**Problem statement:** Copy the rows below word for word.
===== Task data =====
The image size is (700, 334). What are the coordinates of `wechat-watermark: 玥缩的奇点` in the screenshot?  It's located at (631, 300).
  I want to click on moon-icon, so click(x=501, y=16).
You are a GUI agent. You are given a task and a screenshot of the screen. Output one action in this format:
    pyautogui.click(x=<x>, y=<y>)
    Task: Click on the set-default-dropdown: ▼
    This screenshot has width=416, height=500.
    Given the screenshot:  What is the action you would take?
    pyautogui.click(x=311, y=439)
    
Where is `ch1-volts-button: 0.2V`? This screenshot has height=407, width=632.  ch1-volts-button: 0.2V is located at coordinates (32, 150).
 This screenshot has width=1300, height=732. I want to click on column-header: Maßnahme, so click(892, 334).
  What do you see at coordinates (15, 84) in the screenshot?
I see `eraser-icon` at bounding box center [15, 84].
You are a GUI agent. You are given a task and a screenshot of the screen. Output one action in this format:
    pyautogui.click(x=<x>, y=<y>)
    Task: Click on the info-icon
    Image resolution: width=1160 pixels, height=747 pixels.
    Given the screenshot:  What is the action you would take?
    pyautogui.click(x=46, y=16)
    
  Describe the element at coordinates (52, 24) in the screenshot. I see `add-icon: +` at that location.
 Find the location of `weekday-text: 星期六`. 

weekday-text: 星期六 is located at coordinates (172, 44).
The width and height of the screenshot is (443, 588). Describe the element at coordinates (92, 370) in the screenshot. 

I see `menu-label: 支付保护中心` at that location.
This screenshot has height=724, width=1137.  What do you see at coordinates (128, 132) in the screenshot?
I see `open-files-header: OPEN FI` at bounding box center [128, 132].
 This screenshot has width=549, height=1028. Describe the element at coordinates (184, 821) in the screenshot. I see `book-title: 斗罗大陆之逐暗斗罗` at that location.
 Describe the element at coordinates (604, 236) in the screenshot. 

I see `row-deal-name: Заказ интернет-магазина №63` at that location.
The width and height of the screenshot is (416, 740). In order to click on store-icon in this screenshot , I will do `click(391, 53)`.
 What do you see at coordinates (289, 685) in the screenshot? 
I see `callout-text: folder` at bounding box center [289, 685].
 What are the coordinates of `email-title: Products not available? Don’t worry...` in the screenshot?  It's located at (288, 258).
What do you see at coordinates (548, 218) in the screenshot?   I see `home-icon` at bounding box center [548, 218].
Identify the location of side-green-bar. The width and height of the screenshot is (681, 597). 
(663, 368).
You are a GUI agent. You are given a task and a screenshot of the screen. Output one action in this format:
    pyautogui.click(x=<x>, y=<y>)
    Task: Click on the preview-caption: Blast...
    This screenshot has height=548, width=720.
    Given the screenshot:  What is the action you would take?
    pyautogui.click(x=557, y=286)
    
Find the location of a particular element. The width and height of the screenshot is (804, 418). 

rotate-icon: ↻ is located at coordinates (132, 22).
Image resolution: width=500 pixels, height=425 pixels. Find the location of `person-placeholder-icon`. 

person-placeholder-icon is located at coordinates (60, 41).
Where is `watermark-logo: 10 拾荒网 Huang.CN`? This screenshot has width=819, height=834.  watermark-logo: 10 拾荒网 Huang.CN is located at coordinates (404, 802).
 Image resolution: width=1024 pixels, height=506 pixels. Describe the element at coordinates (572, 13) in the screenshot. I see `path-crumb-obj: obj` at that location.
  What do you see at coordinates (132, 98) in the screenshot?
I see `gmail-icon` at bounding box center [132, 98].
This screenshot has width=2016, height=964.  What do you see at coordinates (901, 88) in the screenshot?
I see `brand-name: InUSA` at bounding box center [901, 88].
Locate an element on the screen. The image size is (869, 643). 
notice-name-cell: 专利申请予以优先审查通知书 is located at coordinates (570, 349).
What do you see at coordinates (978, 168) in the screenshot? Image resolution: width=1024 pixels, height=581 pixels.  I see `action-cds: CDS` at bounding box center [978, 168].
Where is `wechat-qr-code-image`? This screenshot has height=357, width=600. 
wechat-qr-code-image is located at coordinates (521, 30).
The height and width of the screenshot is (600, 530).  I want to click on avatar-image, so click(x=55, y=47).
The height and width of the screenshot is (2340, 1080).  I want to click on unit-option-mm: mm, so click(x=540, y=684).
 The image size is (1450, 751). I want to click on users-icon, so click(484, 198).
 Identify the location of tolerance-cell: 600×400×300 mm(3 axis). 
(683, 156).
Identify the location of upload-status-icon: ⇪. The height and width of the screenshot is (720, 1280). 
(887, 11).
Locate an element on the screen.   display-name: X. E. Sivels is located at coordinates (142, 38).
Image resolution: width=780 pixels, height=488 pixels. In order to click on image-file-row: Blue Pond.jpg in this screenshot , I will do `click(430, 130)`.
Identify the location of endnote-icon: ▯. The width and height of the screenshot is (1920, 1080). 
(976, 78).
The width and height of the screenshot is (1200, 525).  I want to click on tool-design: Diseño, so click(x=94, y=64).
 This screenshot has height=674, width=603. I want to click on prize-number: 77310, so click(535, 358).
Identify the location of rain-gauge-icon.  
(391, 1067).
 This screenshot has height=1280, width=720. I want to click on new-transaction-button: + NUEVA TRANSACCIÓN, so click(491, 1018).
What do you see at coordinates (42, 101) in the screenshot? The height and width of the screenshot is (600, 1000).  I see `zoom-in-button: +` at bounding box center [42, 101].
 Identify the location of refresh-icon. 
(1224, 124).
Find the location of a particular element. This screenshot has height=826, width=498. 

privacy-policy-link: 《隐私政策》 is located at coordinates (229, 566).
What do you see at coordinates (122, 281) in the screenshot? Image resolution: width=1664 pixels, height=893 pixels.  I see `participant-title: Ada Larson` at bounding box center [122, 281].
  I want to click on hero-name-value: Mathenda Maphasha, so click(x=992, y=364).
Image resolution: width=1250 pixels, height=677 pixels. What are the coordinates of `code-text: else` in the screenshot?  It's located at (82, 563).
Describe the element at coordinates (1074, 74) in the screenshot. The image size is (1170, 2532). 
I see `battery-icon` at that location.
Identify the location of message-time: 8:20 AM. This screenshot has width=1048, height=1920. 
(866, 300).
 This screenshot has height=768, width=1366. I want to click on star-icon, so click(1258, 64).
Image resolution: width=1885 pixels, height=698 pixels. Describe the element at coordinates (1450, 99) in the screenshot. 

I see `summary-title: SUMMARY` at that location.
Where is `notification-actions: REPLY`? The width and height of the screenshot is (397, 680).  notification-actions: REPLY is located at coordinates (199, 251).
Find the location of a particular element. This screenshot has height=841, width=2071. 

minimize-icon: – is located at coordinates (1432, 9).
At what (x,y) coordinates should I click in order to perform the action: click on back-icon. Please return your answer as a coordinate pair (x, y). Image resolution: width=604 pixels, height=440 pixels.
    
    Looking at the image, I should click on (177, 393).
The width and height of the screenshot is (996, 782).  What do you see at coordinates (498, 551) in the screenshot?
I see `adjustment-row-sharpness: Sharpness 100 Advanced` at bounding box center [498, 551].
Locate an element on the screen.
=====
**Written solution:**
The image size is (700, 334). What are the coordinates of `wechat-watermark: 玥缩的奇点` in the screenshot?  It's located at (631, 300).
  I want to click on moon-icon, so click(x=501, y=16).
You are a GUI agent. You are given a task and a screenshot of the screen. Output one action in this format:
    pyautogui.click(x=<x>, y=<y>)
    Task: Click on the set-default-dropdown: ▼
    This screenshot has width=416, height=500.
    Given the screenshot:  What is the action you would take?
    pyautogui.click(x=311, y=439)
    
Where is `ch1-volts-button: 0.2V`? This screenshot has height=407, width=632.  ch1-volts-button: 0.2V is located at coordinates (32, 150).
 This screenshot has width=1300, height=732. I want to click on column-header: Maßnahme, so click(892, 334).
  What do you see at coordinates (15, 84) in the screenshot?
I see `eraser-icon` at bounding box center [15, 84].
You are a GUI agent. You are given a task and a screenshot of the screen. Output one action in this format:
    pyautogui.click(x=<x>, y=<y>)
    Task: Click on the info-icon
    Image resolution: width=1160 pixels, height=747 pixels.
    Given the screenshot:  What is the action you would take?
    pyautogui.click(x=46, y=16)
    
  Describe the element at coordinates (52, 24) in the screenshot. I see `add-icon: +` at that location.
 Find the location of `weekday-text: 星期六`. 

weekday-text: 星期六 is located at coordinates (172, 44).
The width and height of the screenshot is (443, 588). Describe the element at coordinates (92, 370) in the screenshot. 

I see `menu-label: 支付保护中心` at that location.
This screenshot has height=724, width=1137.  What do you see at coordinates (128, 132) in the screenshot?
I see `open-files-header: OPEN FI` at bounding box center [128, 132].
 This screenshot has width=549, height=1028. Describe the element at coordinates (184, 821) in the screenshot. I see `book-title: 斗罗大陆之逐暗斗罗` at that location.
 Describe the element at coordinates (604, 236) in the screenshot. 

I see `row-deal-name: Заказ интернет-магазина №63` at that location.
The width and height of the screenshot is (416, 740). In order to click on store-icon in this screenshot , I will do `click(391, 53)`.
 What do you see at coordinates (289, 685) in the screenshot? 
I see `callout-text: folder` at bounding box center [289, 685].
 What are the coordinates of `email-title: Products not available? Don’t worry...` in the screenshot?  It's located at (288, 258).
What do you see at coordinates (548, 218) in the screenshot?   I see `home-icon` at bounding box center [548, 218].
Identify the location of side-green-bar. The width and height of the screenshot is (681, 597). 
(663, 368).
You are a GUI agent. You are given a task and a screenshot of the screen. Output one action in this format:
    pyautogui.click(x=<x>, y=<y>)
    Task: Click on the preview-caption: Blast...
    This screenshot has height=548, width=720.
    Given the screenshot:  What is the action you would take?
    pyautogui.click(x=557, y=286)
    
Find the location of a particular element. The width and height of the screenshot is (804, 418). 

rotate-icon: ↻ is located at coordinates (132, 22).
Image resolution: width=500 pixels, height=425 pixels. Find the location of `person-placeholder-icon`. 

person-placeholder-icon is located at coordinates (60, 41).
Where is `watermark-logo: 10 拾荒网 Huang.CN`? This screenshot has width=819, height=834.  watermark-logo: 10 拾荒网 Huang.CN is located at coordinates (404, 802).
 Image resolution: width=1024 pixels, height=506 pixels. Describe the element at coordinates (572, 13) in the screenshot. I see `path-crumb-obj: obj` at that location.
  What do you see at coordinates (132, 98) in the screenshot?
I see `gmail-icon` at bounding box center [132, 98].
This screenshot has width=2016, height=964.  What do you see at coordinates (901, 88) in the screenshot?
I see `brand-name: InUSA` at bounding box center [901, 88].
Locate an element on the screen. The image size is (869, 643). 
notice-name-cell: 专利申请予以优先审查通知书 is located at coordinates (570, 349).
What do you see at coordinates (978, 168) in the screenshot? Image resolution: width=1024 pixels, height=581 pixels.  I see `action-cds: CDS` at bounding box center [978, 168].
Where is `wechat-qr-code-image`? This screenshot has height=357, width=600. 
wechat-qr-code-image is located at coordinates (521, 30).
The height and width of the screenshot is (600, 530).  I want to click on avatar-image, so click(x=55, y=47).
The height and width of the screenshot is (2340, 1080).  I want to click on unit-option-mm: mm, so click(x=540, y=684).
 The image size is (1450, 751). I want to click on users-icon, so click(484, 198).
 Identify the location of tolerance-cell: 600×400×300 mm(3 axis). 
(683, 156).
Identify the location of upload-status-icon: ⇪. The height and width of the screenshot is (720, 1280). 
(887, 11).
Locate an element on the screen.   display-name: X. E. Sivels is located at coordinates (142, 38).
Image resolution: width=780 pixels, height=488 pixels. In order to click on image-file-row: Blue Pond.jpg in this screenshot , I will do `click(430, 130)`.
Identify the location of endnote-icon: ▯. The width and height of the screenshot is (1920, 1080). 
(976, 78).
The width and height of the screenshot is (1200, 525).  I want to click on tool-design: Diseño, so click(x=94, y=64).
 This screenshot has height=674, width=603. I want to click on prize-number: 77310, so click(535, 358).
Identify the location of rain-gauge-icon.  
(391, 1067).
 This screenshot has height=1280, width=720. I want to click on new-transaction-button: + NUEVA TRANSACCIÓN, so click(491, 1018).
What do you see at coordinates (42, 101) in the screenshot? The height and width of the screenshot is (600, 1000).  I see `zoom-in-button: +` at bounding box center [42, 101].
 Identify the location of refresh-icon. 
(1224, 124).
Find the location of a particular element. This screenshot has height=826, width=498. 

privacy-policy-link: 《隐私政策》 is located at coordinates (229, 566).
What do you see at coordinates (122, 281) in the screenshot? Image resolution: width=1664 pixels, height=893 pixels.  I see `participant-title: Ada Larson` at bounding box center [122, 281].
  I want to click on hero-name-value: Mathenda Maphasha, so click(x=992, y=364).
Image resolution: width=1250 pixels, height=677 pixels. What are the coordinates of `code-text: else` in the screenshot?  It's located at (82, 563).
Describe the element at coordinates (1074, 74) in the screenshot. The image size is (1170, 2532). 
I see `battery-icon` at that location.
Identify the location of message-time: 8:20 AM. This screenshot has width=1048, height=1920. 
(866, 300).
 This screenshot has height=768, width=1366. I want to click on star-icon, so click(1258, 64).
Image resolution: width=1885 pixels, height=698 pixels. Describe the element at coordinates (1450, 99) in the screenshot. 

I see `summary-title: SUMMARY` at that location.
Where is `notification-actions: REPLY`? The width and height of the screenshot is (397, 680).  notification-actions: REPLY is located at coordinates (199, 251).
Find the location of a particular element. This screenshot has height=841, width=2071. 

minimize-icon: – is located at coordinates (1432, 9).
At what (x,y) coordinates should I click in order to perform the action: click on back-icon. Please return your answer as a coordinate pair (x, y). Image resolution: width=604 pixels, height=440 pixels.
    
    Looking at the image, I should click on (177, 393).
The width and height of the screenshot is (996, 782).  What do you see at coordinates (498, 551) in the screenshot?
I see `adjustment-row-sharpness: Sharpness 100 Advanced` at bounding box center [498, 551].
Locate an element on the screen.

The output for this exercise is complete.